▸ Exercise objective: For every line in the records below that contains the word "dimensions", add one to a count, and report only that count.

▸ Available data:

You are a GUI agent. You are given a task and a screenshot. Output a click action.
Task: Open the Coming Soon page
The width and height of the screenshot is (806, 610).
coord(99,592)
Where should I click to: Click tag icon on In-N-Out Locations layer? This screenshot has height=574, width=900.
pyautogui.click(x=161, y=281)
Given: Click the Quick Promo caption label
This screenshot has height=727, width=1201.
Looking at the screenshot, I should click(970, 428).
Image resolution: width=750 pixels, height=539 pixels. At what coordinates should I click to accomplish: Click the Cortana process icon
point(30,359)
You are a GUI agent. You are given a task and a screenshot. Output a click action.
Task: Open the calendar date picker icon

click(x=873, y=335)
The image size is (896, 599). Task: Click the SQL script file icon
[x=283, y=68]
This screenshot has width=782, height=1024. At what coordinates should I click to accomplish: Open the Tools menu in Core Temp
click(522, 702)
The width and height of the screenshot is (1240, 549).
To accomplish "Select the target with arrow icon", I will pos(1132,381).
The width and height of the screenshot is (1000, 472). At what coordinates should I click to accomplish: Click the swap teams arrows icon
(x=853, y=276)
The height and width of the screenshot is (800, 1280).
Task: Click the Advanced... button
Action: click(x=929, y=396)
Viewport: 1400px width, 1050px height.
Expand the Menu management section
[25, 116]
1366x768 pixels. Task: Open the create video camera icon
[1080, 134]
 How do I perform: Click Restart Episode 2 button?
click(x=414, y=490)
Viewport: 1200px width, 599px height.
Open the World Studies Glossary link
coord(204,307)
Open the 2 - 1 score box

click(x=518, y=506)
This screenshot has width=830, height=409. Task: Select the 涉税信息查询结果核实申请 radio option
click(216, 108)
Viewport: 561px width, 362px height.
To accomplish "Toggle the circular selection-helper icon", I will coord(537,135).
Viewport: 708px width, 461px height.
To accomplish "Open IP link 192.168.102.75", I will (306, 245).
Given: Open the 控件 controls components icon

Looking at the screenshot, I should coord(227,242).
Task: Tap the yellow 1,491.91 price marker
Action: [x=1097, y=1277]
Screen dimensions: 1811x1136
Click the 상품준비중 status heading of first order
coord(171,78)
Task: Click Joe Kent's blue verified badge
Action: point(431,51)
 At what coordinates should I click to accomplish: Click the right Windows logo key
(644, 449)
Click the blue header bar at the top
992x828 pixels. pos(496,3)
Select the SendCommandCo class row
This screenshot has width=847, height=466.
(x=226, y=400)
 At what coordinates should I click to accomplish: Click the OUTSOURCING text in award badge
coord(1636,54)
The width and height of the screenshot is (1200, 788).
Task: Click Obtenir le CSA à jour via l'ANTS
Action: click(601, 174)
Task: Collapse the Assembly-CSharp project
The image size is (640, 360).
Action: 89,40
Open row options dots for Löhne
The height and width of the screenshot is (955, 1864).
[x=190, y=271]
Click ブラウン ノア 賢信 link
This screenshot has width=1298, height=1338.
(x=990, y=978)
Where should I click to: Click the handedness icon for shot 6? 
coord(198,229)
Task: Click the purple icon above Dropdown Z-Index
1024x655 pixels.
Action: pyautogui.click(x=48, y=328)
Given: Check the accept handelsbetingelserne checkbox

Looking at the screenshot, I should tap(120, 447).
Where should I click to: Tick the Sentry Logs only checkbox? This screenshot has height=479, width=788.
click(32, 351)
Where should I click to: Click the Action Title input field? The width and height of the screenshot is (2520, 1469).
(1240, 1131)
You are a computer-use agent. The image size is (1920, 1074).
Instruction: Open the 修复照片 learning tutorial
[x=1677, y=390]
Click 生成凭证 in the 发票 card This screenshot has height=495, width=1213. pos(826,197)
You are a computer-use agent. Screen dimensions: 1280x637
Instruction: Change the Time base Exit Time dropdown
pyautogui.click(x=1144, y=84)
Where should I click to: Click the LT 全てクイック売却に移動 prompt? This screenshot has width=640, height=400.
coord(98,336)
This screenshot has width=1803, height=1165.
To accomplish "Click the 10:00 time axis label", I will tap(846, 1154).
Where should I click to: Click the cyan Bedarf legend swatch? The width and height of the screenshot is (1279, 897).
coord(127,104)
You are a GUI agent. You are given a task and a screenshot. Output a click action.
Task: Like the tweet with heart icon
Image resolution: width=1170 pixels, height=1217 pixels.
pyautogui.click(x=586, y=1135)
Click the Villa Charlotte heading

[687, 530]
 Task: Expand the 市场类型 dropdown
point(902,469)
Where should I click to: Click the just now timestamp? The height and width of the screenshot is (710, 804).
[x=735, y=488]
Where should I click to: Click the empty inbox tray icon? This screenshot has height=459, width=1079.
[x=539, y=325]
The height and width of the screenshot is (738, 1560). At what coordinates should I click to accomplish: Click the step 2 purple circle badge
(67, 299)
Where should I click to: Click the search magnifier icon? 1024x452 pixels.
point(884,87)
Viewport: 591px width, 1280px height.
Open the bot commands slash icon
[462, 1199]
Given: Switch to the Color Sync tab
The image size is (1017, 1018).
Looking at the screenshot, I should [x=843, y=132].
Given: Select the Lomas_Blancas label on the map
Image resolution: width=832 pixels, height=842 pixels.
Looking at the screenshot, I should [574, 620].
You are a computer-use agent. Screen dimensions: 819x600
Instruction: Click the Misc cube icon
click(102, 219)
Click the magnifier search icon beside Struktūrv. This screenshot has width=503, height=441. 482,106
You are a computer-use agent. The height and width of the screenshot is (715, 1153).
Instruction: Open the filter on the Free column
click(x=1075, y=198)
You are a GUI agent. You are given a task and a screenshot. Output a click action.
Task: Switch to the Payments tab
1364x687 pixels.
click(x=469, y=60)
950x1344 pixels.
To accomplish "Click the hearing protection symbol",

▸ Output: 3